Old-fashioned Broadway is embracing newfangled virtual reality, in the hopes that the fashionable 3D-imaging technique will add up to real-life ticket sales.
Last week, “The Lion King” released VR footage of its entire opening number, “Circle of Life,” accessible on VR headsets, mobile devices and desktops. It came about a month after musical “School of Rock” put out a 360 video of song “You’re in the Band,” filmed in a New York City classroom.
Earlier this year, Cirque du Soleil created a 10-minute VR film based on its current touring show, “Kurios.”
At first blush, the age-old art of theater makes for a counterintuitive match with cutting-edge virtual reality. But the you-are-there surround of VR comes closer to the immediacy of theater than it does to any two-dimensional medium, and besides, Broadway’s always on the lookout for relatively low-cost ways to turn heads more effectively than your average YouTube clip or TV ad.

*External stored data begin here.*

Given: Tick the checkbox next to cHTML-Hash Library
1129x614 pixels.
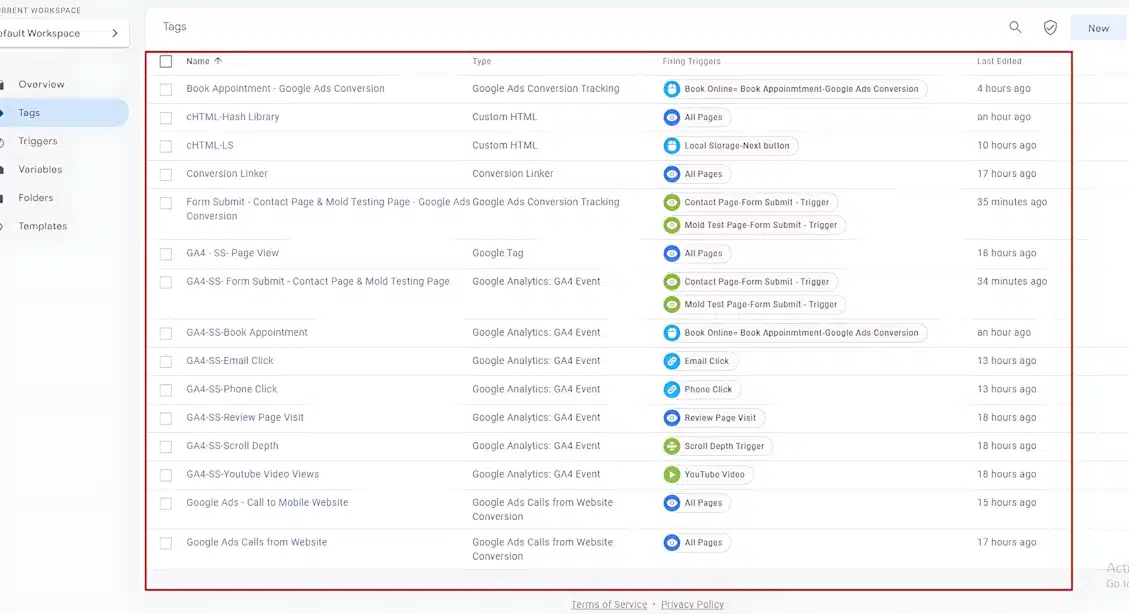Looking at the screenshot, I should pos(166,118).
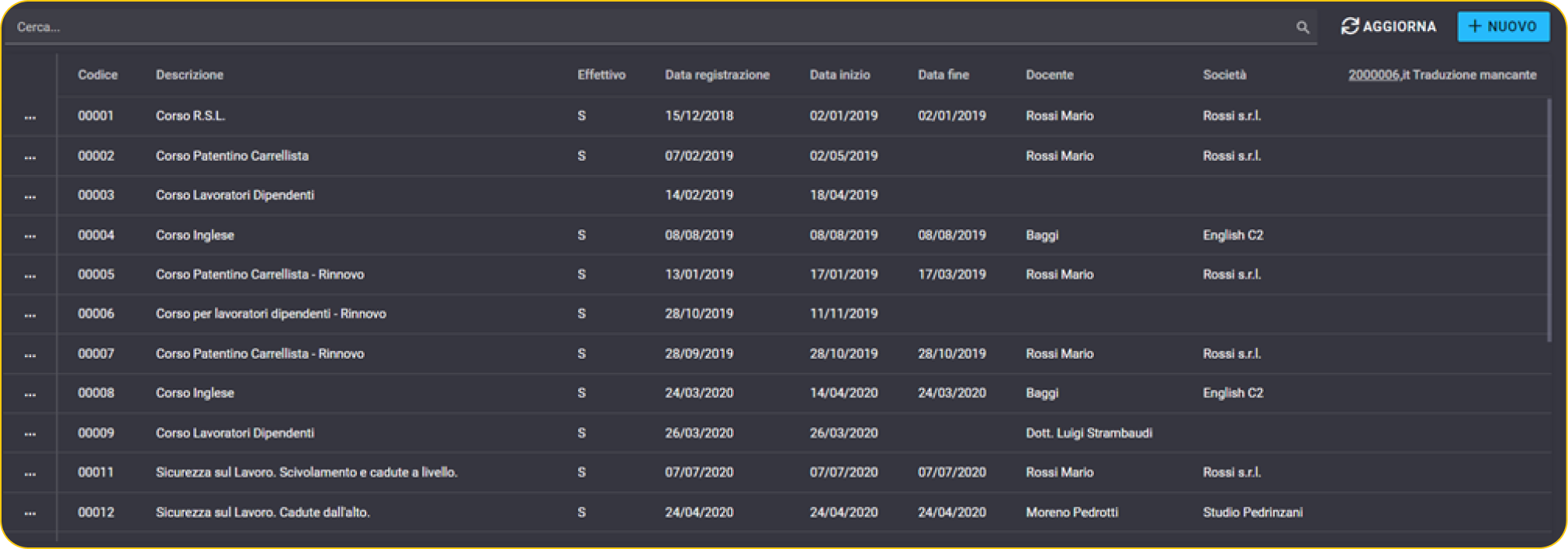Screen dimensions: 1568x549
Task: Click the 2000006.it Traduzione mancante header link
Action: click(x=1442, y=75)
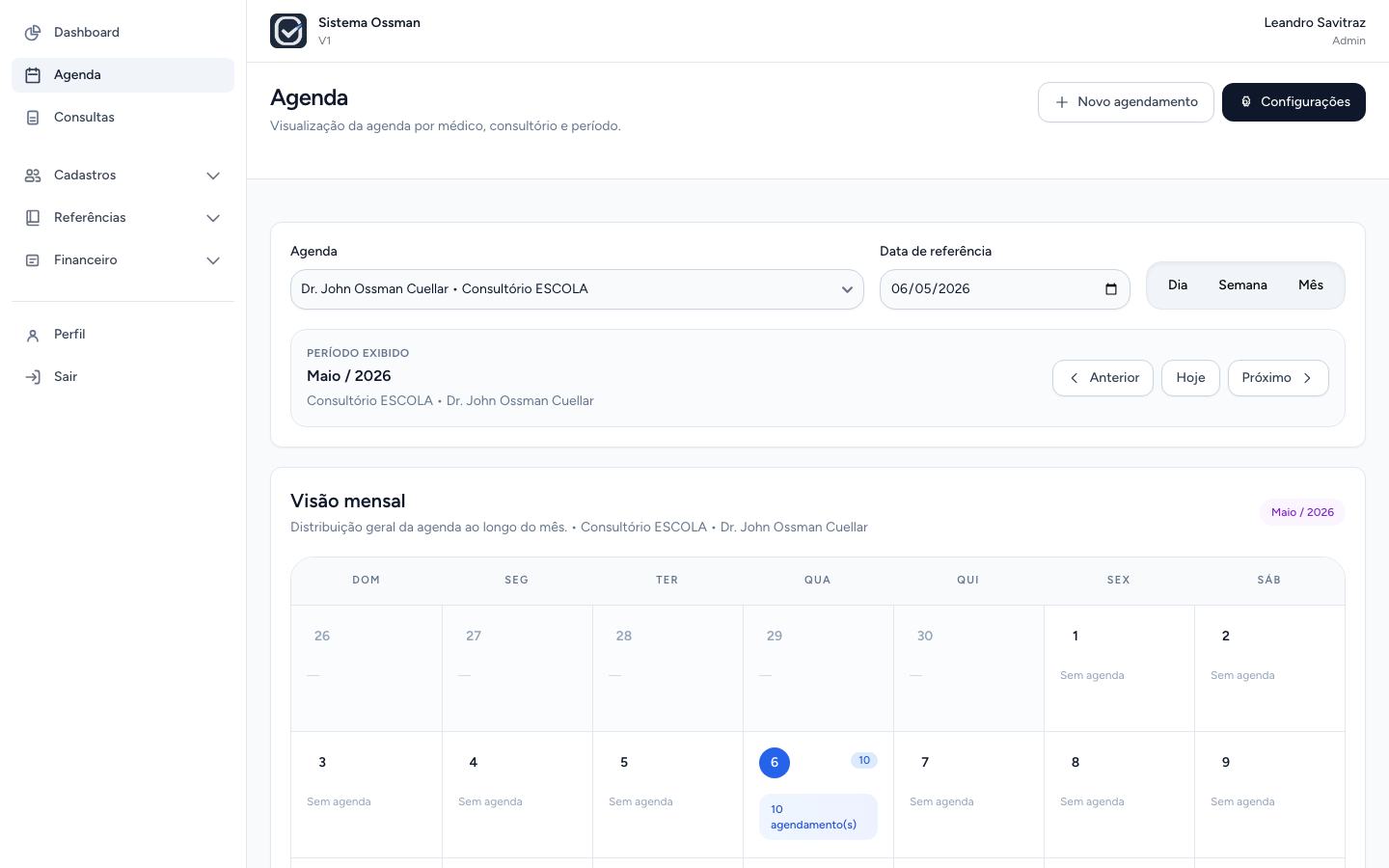The image size is (1389, 868).
Task: Click the Financeiro icon in sidebar
Action: point(33,260)
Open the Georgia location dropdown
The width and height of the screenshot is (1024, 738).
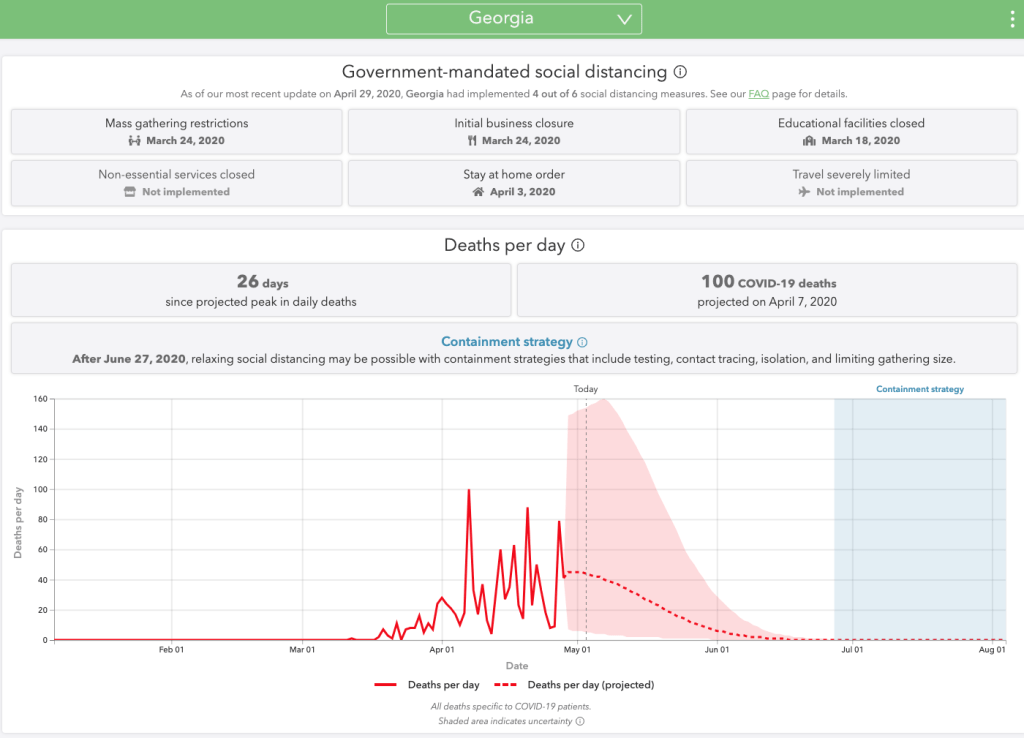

Thanks to a recent wave of accessible consumer tech, virtual reality is downright buzzy right now.
“Dollar for dollar, I’d rather be doing something like this,” said Andrew Lloyd Webber, the composer and producer of “School of Rock,” currently in previews ahead of a Dec. 6 opening.
According to Lloyd Webber, the “School of Rock” VR video cost $300,000 to produce — about the same as he would pay for a standard video shoot, he said. Disney declined to give an exact cost for its own project, but Disney Theatrical’s senior VP of marketing, Andrew Flatt, said the “Circle of Life” spot cost about a third of what the company paid for its most recent TV advertisement, and just 20% of what the entertainment giant shelled out for a 2012 pop-up exhibition in Manhattan spotlighting the show’s design elements and other memorabilia.
“We figured there was an opportunity for our video to hit just as the VR zeitgeist was coming down the pike,” said Flatt, who positioned the segment as part of Disney’s ongoing campaign to keep the 18-year-old megahit at the top of consumers’ minds in a competitive Broadway landscape.
Flatt admitted to some hesitation in making publicly available, free of charge, a high-quality recording of the show-stopping opening number: That kind of spectacle is, after all, a major enticement for ticket buyers to pony up for the full live experience.
But these days, consumers expect glimpses behind the curtain, and the VR segment, which includes sequences shot from the wings, also satisfies a bit of the demand for the kind of hands-on experiences (such as backstage tours) that fans crave.
The publicity payoff could be significant. “School of Rock” got a major jolt of pre-opening awareness from its own VR release, which racked up more than 1 million views in less than three days. The total view count on YouTube and Facebook is now close to 2 million.
Of course, the marketing value of such segments is greatly bolstered by the public’s general curiosity about VR itself. That novelty factor will surely wear off as the tech becomes more commonplace, and more content is generated.
In the meantime, however, stage producers and creatives can take advantage of the buzz — and, while they’re at it, make some early forays into what could become a new genre of screen entertainment.
“This is the beginning of a new medium,” said Michel Laprise, the “Kurios” director who also created its VR offshoot. “You’re discovering the language of it while you’re making these films.”